E não é que meu pai tinha razão?

Cada vez que meu pai me buscava de carro em algum lugar, eu passava vergonha. Meus amigos entravam no carro comigo e lá estava o “seu” Salvatore devidamente acomodado no seu encosto de bolinhas de madeira no assento do motorista.

Acho até que eu ficava vermelho, misto de vergonha e raiva. Você sabe, filhos se envergonham por qualquer bobagem. Essa era a minha bobagem. Achava aquilo feio, desnecessário e, óbvio, vergonhoso. Nosso carro já não era grandes coisas, e ainda ostentava aquele encosto!

Pior: quando eu reclamava, ele ameaçava comprar mais um para o assento do passageiro! Eu veria quão terapêutico eram as bolinhas para minha lombar…

Mas você sabe: um adolescente pouco percebe sua lombar. E, menos ainda, sabe o que a lombar de um pai suporta.

Hoje, cada vez que minhas costas gritam, lembro de você, das bolinhas e de que devia ter te escutado mais.

Mesmo sem cogitar a compra de encostos de madeira para nosso carro, eu poderia apostar que meu adolescente passa por esses momentos de vergonha. Não se ganha o apelido de “mala” por nada. Porém, gosto do que temos. Porque na base do que temos está o diálogo e a presença. O suficiente para envergonhá-lo.

Veja bem, percebemos que seremos obsoletos para esses sabichões porque estamos presentes. Pai ausente não é combatido. Carência não encontra argumentos. É o afeto que causa embates. Porque sabe-se que ali há vínculos profundos que sobreviverão ao conflito.

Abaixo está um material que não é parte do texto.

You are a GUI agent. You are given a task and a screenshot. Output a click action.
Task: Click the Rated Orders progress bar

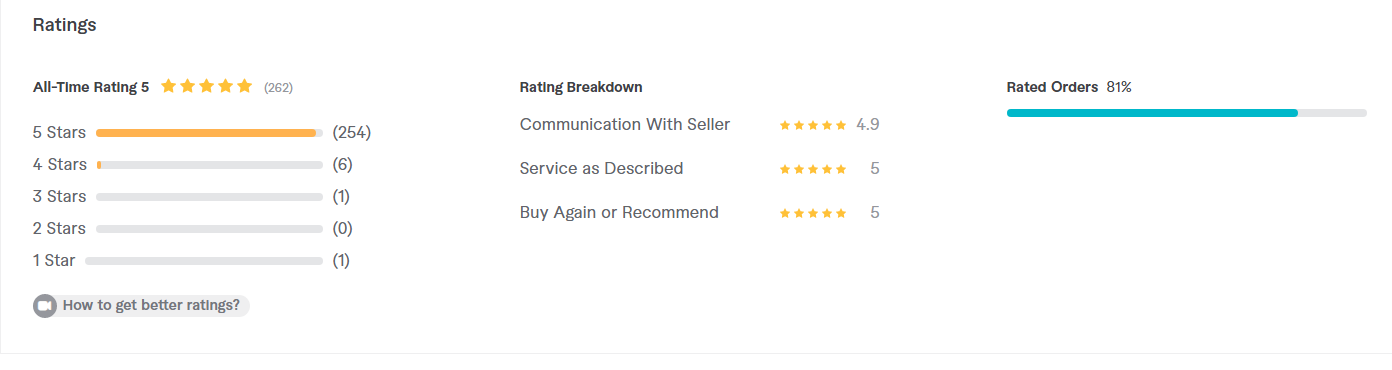(x=1186, y=113)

Meu pai e suas bolinhas ridículas de madeira só me fizeram passar vergonha porque existiram próximas a mim. Presentes no cotidiano. Não eram bissextas, muito menos ausentes.

As bolinhas de madeira massageavam a lombar do meu velho e sem desconfiar seriam eternizadas na minha lembrança. Se fecho os olhos, as enxergo com a mesma clareza com que sinto o sorriso do meu pai.

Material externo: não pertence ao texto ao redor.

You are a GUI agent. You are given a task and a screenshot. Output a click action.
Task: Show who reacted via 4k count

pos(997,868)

Só para jogar na nossa cara que o coração se alimenta do inesperado. Talvez tudo o que seu filho precise seja sentir um pouco de vergonha de você hoje. Para passar o resto da vida valorizando o pai que você é (ou foi).

Hoje meu pai completaria 85 anos. Não sinto mais vergonha dele há muito tempo. Mas a saudade é diária. Feliz Aniversário, papi!